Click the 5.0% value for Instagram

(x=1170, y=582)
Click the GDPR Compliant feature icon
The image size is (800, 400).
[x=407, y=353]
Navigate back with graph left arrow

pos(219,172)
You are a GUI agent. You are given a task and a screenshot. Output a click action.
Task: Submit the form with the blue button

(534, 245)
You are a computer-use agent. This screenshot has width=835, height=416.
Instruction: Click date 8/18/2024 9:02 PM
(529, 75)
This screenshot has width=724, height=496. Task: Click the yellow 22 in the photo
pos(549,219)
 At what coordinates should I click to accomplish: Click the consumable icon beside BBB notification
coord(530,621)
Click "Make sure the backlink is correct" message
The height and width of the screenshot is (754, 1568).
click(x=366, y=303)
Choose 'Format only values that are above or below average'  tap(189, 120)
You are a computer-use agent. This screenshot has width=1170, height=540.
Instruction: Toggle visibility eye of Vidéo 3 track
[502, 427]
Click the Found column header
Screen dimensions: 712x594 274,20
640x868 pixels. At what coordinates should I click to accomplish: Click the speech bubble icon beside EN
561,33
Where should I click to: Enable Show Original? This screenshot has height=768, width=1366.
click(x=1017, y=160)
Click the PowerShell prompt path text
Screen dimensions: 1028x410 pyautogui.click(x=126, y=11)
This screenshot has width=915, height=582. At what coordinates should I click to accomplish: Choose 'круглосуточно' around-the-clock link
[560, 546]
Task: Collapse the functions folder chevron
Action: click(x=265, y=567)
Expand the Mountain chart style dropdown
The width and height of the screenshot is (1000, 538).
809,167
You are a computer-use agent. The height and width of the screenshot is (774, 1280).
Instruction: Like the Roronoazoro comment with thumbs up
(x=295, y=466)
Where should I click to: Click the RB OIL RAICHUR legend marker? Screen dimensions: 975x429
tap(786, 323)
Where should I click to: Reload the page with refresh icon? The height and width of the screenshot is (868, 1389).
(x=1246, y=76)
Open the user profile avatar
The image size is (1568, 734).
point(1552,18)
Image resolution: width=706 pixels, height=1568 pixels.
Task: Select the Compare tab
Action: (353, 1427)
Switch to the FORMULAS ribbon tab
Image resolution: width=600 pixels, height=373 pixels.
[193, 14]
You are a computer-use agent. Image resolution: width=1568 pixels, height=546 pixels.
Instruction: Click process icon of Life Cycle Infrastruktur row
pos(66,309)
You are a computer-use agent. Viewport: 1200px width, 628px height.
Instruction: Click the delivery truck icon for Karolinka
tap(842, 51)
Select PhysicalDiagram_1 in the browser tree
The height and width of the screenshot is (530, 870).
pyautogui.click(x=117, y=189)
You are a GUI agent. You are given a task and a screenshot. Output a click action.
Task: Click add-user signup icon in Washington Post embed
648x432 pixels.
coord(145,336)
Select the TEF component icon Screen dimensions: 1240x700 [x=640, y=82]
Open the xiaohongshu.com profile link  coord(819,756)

▶ TASK TO CARRY OUT
All lines with the word "Open" need to be copied from the data above.

▶ WRITTEN SOLUTION
Open the user profile avatar
Open the xiaohongshu.com profile link  coord(819,756)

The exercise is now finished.